▶ _PAGE TEXT_:
——————————


  2. Resilience should mean the ability to withstand stress, correct. But it now is being used as an incantation by managers who should be allowing academics to teach — geography.

    It is a term of derision in medical circles, where the seminars are supposed to inoculate you from grieving for the loss you witness or from the exhaustion of the extra hours you do in your “weekends and nights”, now mandated by various auditors of the medical council.

    It is almost as bad as “Mindfulness” or “spiritualtiy” when used by managers.

    • In the world of business management, I expect “resilience” is the ability of an employee to keep smiling while being kicked by managers and customers.

  3. I just wrote a thing about resiliency, but I think I used it in a different way. I hope so, anyway.

    How are you supposed to promote resiliency in students? That’s a trait gained through suffering. You cannot both insulate them from bad things like “non-diversity” AND impart upon them mental fortitude. Monty Python’s “Argument” skit comes to mind: In order to bestow upon them the gift of resiliency, you ought to berate them mercilessly.

    Or, you know, leave the resiliency to their personal lives and just teach them geography. They should be able to find their spines without you giving them a map.

  4. Pingback: Cantandum in Ezkhaton 10/20/19 | Liberae Sunt Nostrae Cogitatiores

  5. I’m always suspicious of claims that this generation has achieved some new level of wisdom or virtue. We don’t stigmatize mental illness as much as we used to, but part of that is that we have expanded the meaning of mental illness to include things that would once have probably been thought matters of temperament and personality. I can well imagine someone whom today would be called depressed centuries ago would have been thought melancholy, which might at least have a certain romance to it. Probably most of us would be as eager to steer clear of the really crazy types as our ancestors would have been.

    Like the other commenters, I’m baffled by the call to make students more resilient when we’ve just put so much effort into making them thin-skinned.

    • An ordinary American nowadays likely deals with fewer mentally ill people than his ancestors did, because many of his friends and co-workers are on antidepressants, mood stabilizers, anti-anxiety medication, etc. I’m not sure that counseling has much effect, but I know people who claim they would be a little nuttier without it. Sending a family member to the State Lunatic Asylum was, in the past, a last resort, so “queer folk” were part of everyday life. If a man was barking mad, he wandered the streets and died in a ditch, much like today, but everyday mental illness was an everyday experience.

——————————

▶ _RECORD SET_:
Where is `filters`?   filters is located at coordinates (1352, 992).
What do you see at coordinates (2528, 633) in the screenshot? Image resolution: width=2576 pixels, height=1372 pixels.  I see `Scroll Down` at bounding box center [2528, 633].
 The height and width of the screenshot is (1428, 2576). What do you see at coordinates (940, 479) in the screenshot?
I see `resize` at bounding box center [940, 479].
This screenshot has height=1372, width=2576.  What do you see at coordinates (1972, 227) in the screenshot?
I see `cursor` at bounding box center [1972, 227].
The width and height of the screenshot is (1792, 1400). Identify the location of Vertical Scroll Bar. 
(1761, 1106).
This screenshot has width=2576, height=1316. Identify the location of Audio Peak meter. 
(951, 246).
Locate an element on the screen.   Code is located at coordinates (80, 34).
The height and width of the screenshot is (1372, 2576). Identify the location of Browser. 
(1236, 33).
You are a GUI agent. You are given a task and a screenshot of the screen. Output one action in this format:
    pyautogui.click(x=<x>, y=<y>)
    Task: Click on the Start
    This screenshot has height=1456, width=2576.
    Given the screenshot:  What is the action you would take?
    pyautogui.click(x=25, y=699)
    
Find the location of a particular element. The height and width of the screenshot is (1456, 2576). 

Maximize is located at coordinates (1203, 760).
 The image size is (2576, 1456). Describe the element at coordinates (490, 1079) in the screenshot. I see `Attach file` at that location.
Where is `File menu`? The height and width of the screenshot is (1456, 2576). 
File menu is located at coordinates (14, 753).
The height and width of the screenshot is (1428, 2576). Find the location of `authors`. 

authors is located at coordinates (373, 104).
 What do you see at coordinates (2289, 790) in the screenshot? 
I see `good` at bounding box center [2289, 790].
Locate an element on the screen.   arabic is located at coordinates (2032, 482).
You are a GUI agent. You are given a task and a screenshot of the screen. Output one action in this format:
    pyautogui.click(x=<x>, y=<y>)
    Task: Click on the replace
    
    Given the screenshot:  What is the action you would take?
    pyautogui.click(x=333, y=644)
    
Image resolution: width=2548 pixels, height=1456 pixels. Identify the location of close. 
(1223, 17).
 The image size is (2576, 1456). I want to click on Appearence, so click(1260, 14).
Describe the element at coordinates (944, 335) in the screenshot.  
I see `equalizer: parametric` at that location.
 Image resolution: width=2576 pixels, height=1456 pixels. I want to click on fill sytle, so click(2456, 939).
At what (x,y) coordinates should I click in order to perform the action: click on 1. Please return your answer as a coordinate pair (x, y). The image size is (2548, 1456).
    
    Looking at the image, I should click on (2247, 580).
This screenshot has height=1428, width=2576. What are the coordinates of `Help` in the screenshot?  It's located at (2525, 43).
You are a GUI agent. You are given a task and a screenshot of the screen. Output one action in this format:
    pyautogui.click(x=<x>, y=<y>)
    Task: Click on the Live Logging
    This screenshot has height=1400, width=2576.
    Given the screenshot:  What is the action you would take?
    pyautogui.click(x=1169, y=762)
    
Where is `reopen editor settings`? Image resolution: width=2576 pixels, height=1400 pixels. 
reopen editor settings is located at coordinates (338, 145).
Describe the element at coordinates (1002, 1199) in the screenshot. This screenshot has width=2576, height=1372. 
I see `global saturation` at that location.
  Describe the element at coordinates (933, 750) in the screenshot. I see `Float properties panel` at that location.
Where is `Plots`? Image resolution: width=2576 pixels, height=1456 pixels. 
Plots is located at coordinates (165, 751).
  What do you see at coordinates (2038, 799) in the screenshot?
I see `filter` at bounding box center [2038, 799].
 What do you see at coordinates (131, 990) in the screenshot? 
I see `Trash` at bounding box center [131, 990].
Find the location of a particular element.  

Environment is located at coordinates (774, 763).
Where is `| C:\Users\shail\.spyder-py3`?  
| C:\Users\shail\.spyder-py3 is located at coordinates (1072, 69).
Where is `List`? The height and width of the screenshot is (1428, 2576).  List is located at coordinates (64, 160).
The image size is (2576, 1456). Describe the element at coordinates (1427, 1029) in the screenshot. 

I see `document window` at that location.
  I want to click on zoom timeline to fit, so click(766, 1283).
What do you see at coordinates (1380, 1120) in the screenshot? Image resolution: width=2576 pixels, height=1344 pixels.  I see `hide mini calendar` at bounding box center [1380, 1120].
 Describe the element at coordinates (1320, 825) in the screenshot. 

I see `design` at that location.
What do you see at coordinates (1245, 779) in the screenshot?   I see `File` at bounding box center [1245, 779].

——————————

▶ _TASK 1_:
Answer these questions from the comment thread on resilience:
(a) In medical circles, what are the resilience seminars supposed to inoculate you from?
(b) Which Monty Python skit does one commenter say comes to mind?
(c) According to one commenter, what might someone called depressed today have been thought centuries ago?
▶ _TASK 2_: Carry on the comment thread on resilience from its last sentence.
The records have nothing to do with the comment thread on resilience.

▶ _TASK OUTPUT 1_:
(a) Grieving for the loss you witness, or the exhaustion of the extra hours worked in "weekends and nights."
(b) The "Argument" skit.
(c) Melancholy.

▶ _TASK OUTPUT 2_:
      I think when they say resilience, they really mean retention. Universities spend a lot of money recruiting students with marginal ability and motivation. These students don’t really want to be at the university, perform poorly in their classes, and drop out after a few semesters. The university doesn’t care to blame itself for cynically admitting unqualified students, so it blames a lack of “resilience” (or campus “climate,” or inadequate financial aid, or lack of minority instructors, etc.). Personally, I think dropping out is often perfectly rational. Resilience, on the other hand, is the insane belief that things will work differently the second (or twentieth) time around.

  6. This sounds like a good thing to me: they are not asking you to coddle them, to hide from them “controversial” viewpoints that might upset their convictions, to create a “safe space”, but the opposite. Sounds like a permission to actually teach.

    Unless it’s a trap. That is really the issue. Two weeks later Ms. Bluehair Barrelgirth goes complaining and then “Whoah, we obviously didn’t mean THAT!”

    • I think you are talking about philosophical detachment, or the ability to hear one’s beliefs criticized, and even ridiculed, while retaining a state of mental serenity. If students have this, they will not need resilience, since they will not get “crushed” in the first place. I think resilience here means an ability to retain high self-esteem in the face of failing grades, disastrous relationships, and a general tendency to fail on all fronts. The ability to “bounce back” is certainly a virtue, but there is a point where it becomes an unwillingness to learn from experience.